### Data shown:
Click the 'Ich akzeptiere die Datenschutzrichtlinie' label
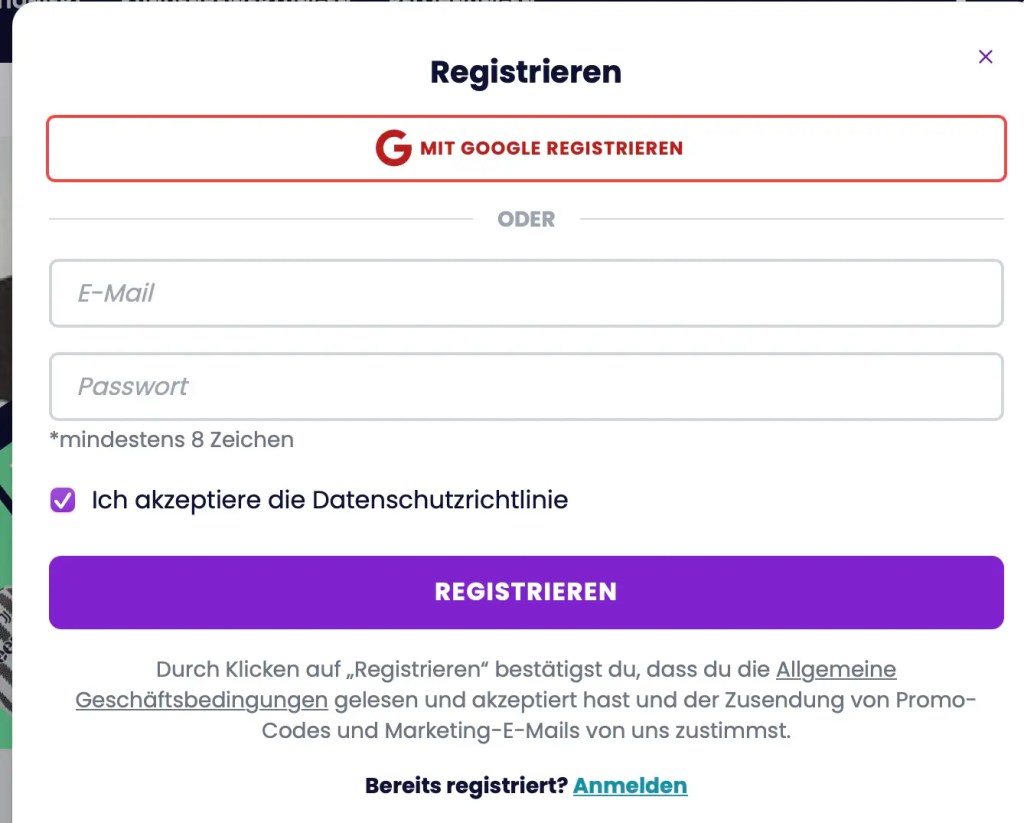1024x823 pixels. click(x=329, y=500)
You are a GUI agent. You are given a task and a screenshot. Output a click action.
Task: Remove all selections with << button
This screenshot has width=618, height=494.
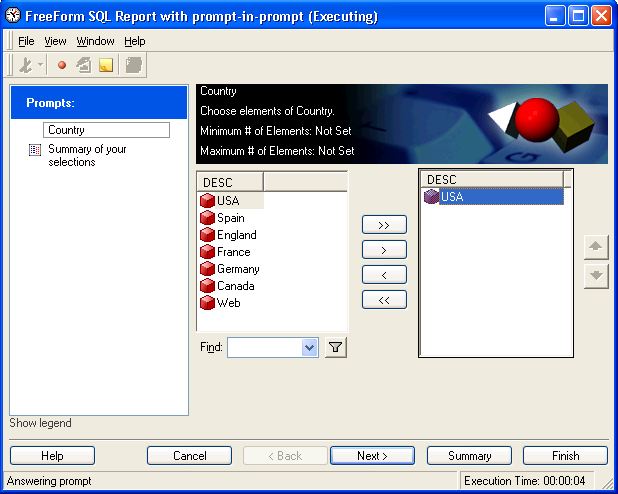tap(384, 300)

### Exercise brief:
Return exactly the lines from the one containing "You are a GUI" through the end of the records, leaving out every picture.

### Response to the task:
You are a GUI agent. You are given a task and a screenshot. Output a click action.
Task: Remove all selections with << button
This screenshot has width=618, height=494.
tap(384, 300)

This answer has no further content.